After looking back over my code I got it - it’s this line: let window = s.slice(left, right+1)
I am creating a new string every while loop. But I don’t need a whole string. I just need to know the length of the window.
OKAY NOPE
That’s sort of correct - that seems to account for 40ms of latency. But the other 538 just come from the two console logs!
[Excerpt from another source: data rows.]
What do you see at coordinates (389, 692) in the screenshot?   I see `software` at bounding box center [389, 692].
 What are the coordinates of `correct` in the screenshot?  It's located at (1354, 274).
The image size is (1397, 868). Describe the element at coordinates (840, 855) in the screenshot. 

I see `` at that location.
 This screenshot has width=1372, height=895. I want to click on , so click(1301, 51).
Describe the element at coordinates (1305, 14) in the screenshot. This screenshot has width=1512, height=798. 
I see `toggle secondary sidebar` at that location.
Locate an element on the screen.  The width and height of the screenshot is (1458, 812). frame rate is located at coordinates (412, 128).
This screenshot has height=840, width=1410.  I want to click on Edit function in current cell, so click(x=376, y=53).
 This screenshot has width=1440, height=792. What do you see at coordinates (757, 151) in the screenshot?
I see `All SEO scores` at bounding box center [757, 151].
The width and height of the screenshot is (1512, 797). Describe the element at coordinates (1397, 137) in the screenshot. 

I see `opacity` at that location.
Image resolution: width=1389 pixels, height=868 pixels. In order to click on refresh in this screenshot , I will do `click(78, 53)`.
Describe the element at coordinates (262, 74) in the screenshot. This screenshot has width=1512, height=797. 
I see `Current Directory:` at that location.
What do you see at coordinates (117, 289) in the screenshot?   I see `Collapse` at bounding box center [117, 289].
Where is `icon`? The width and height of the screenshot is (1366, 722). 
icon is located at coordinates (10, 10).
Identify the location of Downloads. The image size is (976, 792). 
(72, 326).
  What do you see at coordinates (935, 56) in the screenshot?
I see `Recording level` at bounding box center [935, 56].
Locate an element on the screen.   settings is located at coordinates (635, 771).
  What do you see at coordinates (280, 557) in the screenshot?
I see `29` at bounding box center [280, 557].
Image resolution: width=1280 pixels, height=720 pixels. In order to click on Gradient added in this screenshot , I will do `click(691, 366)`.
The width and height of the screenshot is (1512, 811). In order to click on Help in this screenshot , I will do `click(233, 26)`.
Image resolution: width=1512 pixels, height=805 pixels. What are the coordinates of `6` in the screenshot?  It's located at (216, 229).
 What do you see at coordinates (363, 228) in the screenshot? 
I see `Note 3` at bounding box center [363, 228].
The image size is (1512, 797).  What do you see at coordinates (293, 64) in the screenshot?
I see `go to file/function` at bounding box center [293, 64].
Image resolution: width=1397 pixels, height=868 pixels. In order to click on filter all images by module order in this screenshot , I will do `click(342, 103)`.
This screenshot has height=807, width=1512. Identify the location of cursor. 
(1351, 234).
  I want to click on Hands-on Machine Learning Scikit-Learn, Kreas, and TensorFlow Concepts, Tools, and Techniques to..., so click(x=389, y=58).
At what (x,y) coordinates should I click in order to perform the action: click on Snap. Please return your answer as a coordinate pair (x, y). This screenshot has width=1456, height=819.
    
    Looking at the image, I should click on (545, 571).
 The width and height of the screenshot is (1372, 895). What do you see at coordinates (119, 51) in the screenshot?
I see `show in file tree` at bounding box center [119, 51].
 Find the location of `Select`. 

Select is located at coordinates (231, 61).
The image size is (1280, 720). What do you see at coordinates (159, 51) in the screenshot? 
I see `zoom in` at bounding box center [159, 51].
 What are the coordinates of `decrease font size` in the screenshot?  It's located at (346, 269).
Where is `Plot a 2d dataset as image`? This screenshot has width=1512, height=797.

function longestPalindrome(s: string): string {
if (s.length < 2) return s // handle cases where string is just one or no letters
let start = 0, maxLength = 0
const expandOutFromCenter = (left: number, right: number) => {
while (left >= 0 && right < s.length && s[left] === s[right]){
let window = right + 1 - left
if (window > maxLength){
start = left
maxLength = window
}
left--
right++
}
}
for (let i = 0; i < s.length; i++){
expandOutFromCenter(i, i)
expandOutFromCenter(i, i+1)
}
return s.slice(start, start + maxLength)
// increment through every starting position of string for even and odd cases
};^ Here’s my final solution, which is now 81ms. Sweet! That was a tough 40 minutes or so of studying but I feel good. I will try to reproduce these both tomorrow and see how I do.
Return 1
Okay it’s been a day! I got it in 14:56 after a couple challenges:
function longestPalindrome(s: string): string {
if (s.length < 2) return s
// okay so I need to do this with the expand from center function
// The expand from center function starts with a left and a right
// and then it continues expanding as long as each expansion left === right
// one quirk of it is that it has to save the "start" of palindrome as well as, at least, some way to calculate the end as well, so we can actually return what we've found
let start = 0
let length = 0
const expandFromCenter = (left: number, right: number) => {
while (s[left] === s[right] && left > -1 && right < s.length){
if (right-left > length){
start=left
length=right-left
}
left--
right++
}
}
for (let i = 0; i < s.length; i++){
expandFromCenter(i, i+1)
expandFromCenter(i, i)
}
return s.slice(start, start+length+1)
};Problems I faces:
- I left in a
console.logat one point, which caused leetcode to error out in a way I hadn’t seen - the stdout limit was exceeded! It was written asoutput exceeded, but when I removed theconsole.logthe submission worked splendidly, executing within a competitive time complexity. - I accidentally incremented
rightandleftat first - I had to add the
+1on the last line, but I’m not totally sure why. I just did it intuitively in response to the strings that were being returned to me.
Let me think about though. Ah right! .slice’s second argument is exclusive.
Return 2
time: 5:35
Features I forgot:
Originally I thought that I could just do Math.max(maxLength, end-start), but forgot I also have to save the start. I wonder if there’s any way around saving two separate variables.